Suppose I have a function that runs calculations, example being something like a dot product - I pass in an arrays A, B
of vectors and a float array C
, and the functions assigns:
C[i] = dot(A[i], B[i]);
If I create and start two threads that will run this function, and pass in the same three arrays to both the threads, under what circumstances is this type of action (perhaps using a different non-random mathematical operation etc.) not guaranteed give the same result (running the same application without any recompilation, and on the same machine)? I'm only interested in the context of a consumer PC.
I know that float operations are in general deterministic, but I do wonder whether perhaps something weird could happen and maybe on one thread the calculations will use an intermediate 80 bit register, but not in the other.
I would assume it's pretty much guaranteed the same binary code should run in both threads (is there some way this could not happen? The function being compiled multiple times for some reason, the compiler somehow figuring out it will run in multiple threads, and compiling it again, for some reason, for the second thread?). But I'm a a bit more worried that CPU cores might not have the same instruction sets, even on consumer level PCs.
Side question - what about GPUs in a similar scenario?
//
I'm assuming x86_64, Windows, c++, and dot
is a.x * b.x + a.y * b.y
. Can't give more info than that - using Unity IL2CPP, don't know how it compiles/with what options.
Motivation for the question: I'm writing a computational geometry procedure that modifies a mesh - I'll call this the "geometric mesh". The issue is that it could happen that the "rendering mesh" has multiple vertices for certain geometric positions - it's needed for flat shading for example - you have multiple vertices with different normals. However, the actual computational geometry procedure only uses purely geometric data of the positions in space.
So I see two options:
Floating point (FP) operations are not associative (but it is commutative). As a result, (x+y)+z
can give different results than x+(y+z)
. For example, (1e-13 + (1 - 1e-13)) == ((1e-13 + 1) - 1e-13)
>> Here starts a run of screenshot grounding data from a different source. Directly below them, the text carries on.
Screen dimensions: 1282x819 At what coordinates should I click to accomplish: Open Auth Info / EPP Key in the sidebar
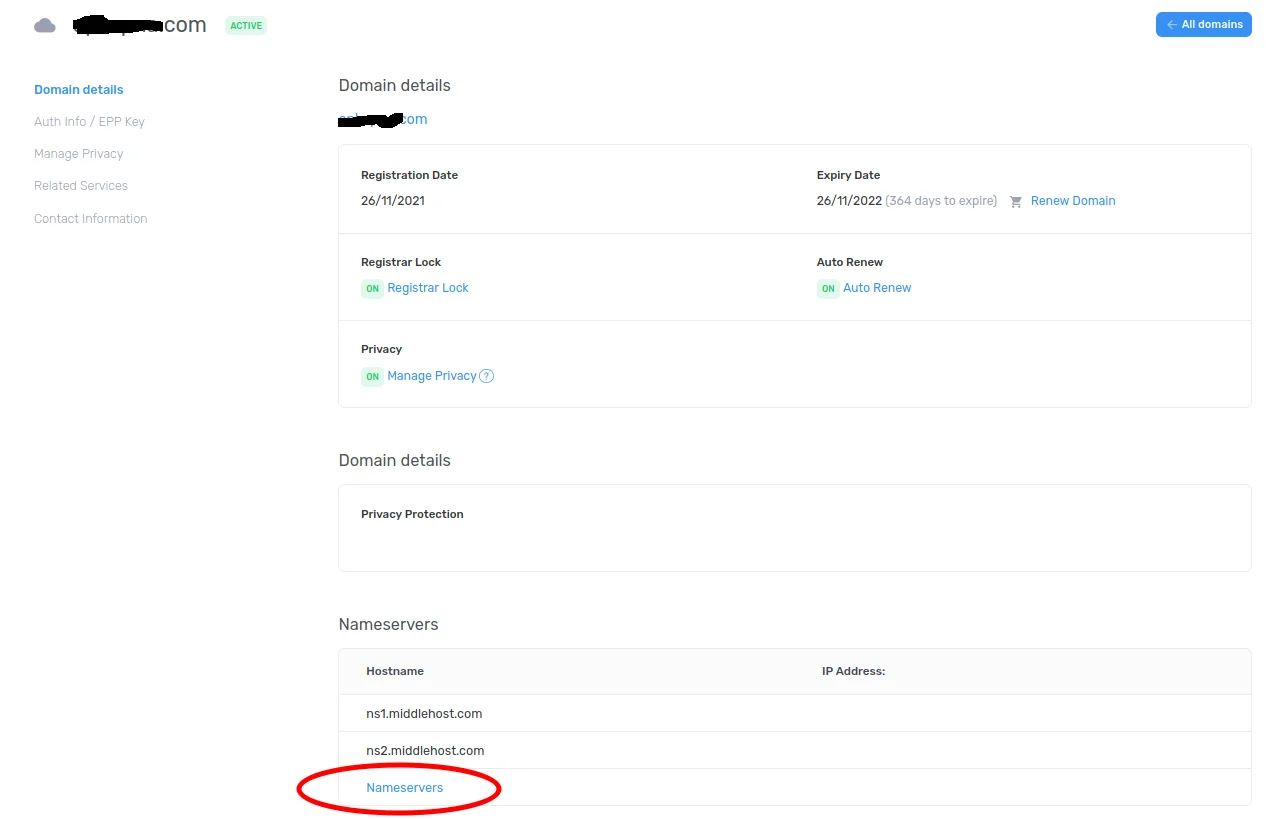coord(89,121)

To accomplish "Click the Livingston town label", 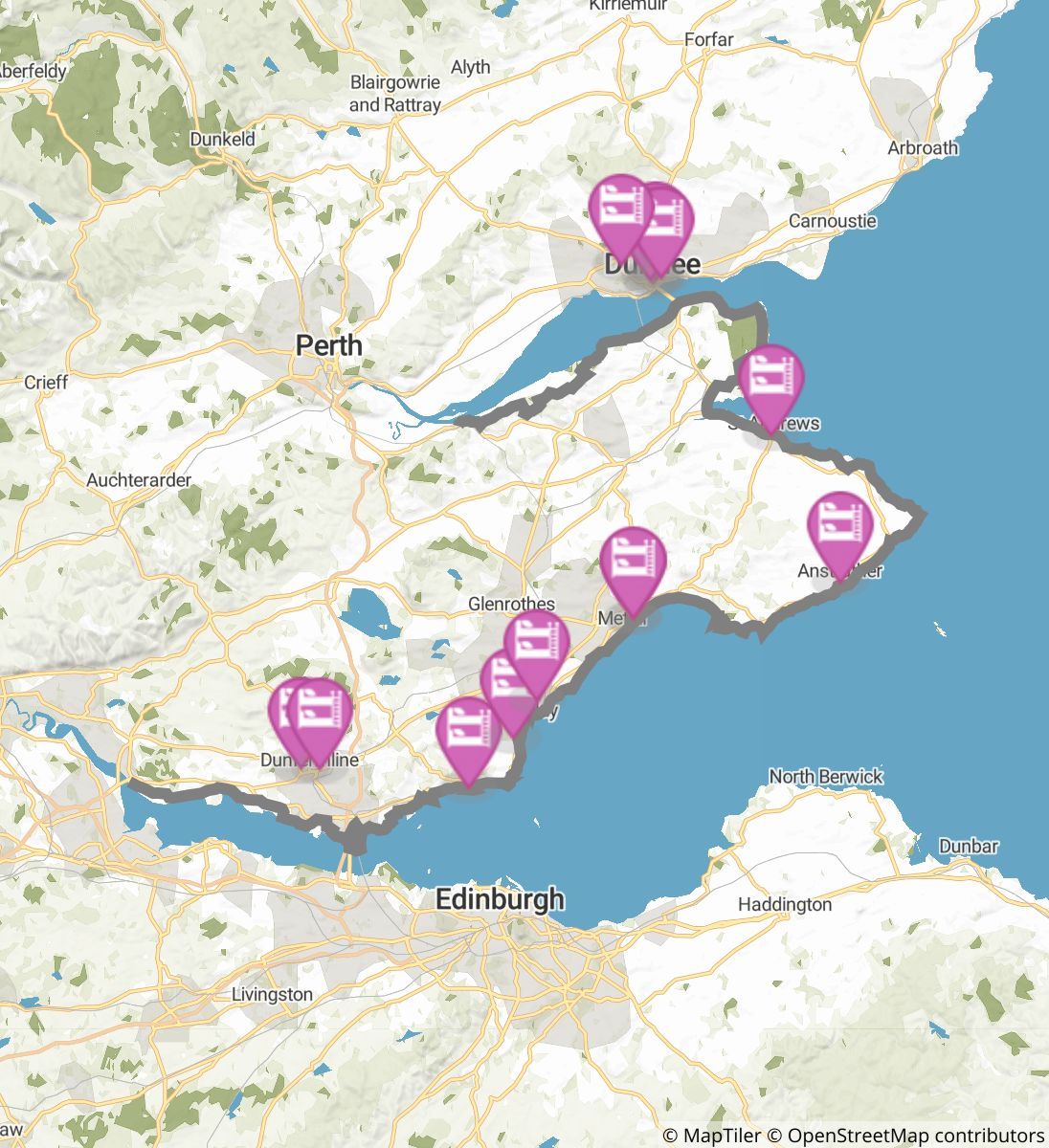I will click(x=272, y=994).
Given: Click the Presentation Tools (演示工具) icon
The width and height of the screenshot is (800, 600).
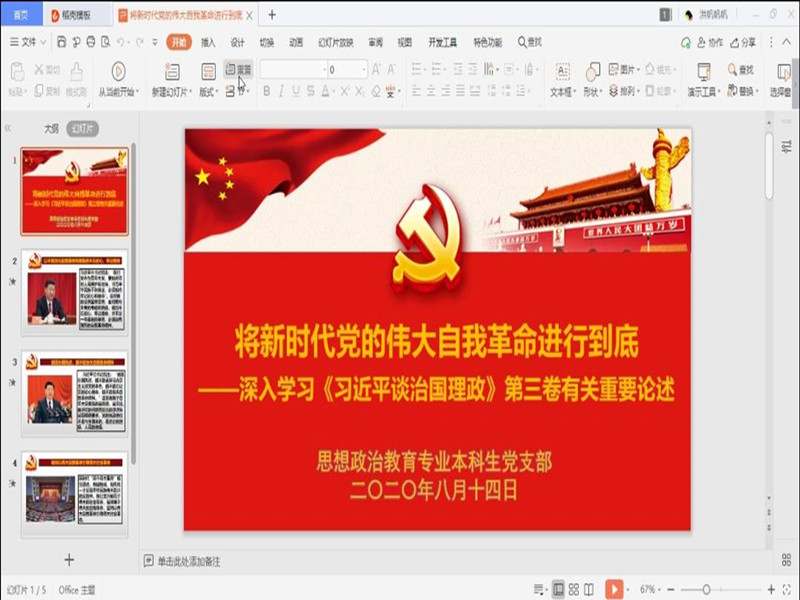Looking at the screenshot, I should [703, 72].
is false with 64-bit IEEE-754 floats. The C++ standard is not very restrictive about floating-point numbers. However, the widely-used IEEE-754 standard is. It specifies the precision of 32-bit and 64-bit number operations, including rounding modes. x86-64 processors are IEEE-754 compliant and mainstream compilers (eg. GCC, Clang and MSVC) are also IEEE-754 compliant by default. ICC is not compliant by default since it assumes the FP operations are associative for the sake of performance. Mainstream compilers have compilation flags to make such assumption so to speed up codes. It is generally combined with other ones like the assumption that all FP values are not NaN (eg. -ffast-math
). Such flags break the IEEE-754 compliance, but they are often used in the 3D or video game industry so to speed up codes. IEEE-754 is not required by the C++ standard, but you can check this with std::numeric_limits<T>::is_iec559
.
Threads can have different rounding modes by default. However, you can set the rounding mode using the C code provided in this answer. Also, please note that denormal numbers are sometimes disabled on some platforms because of their very-high overhead (see this for more information).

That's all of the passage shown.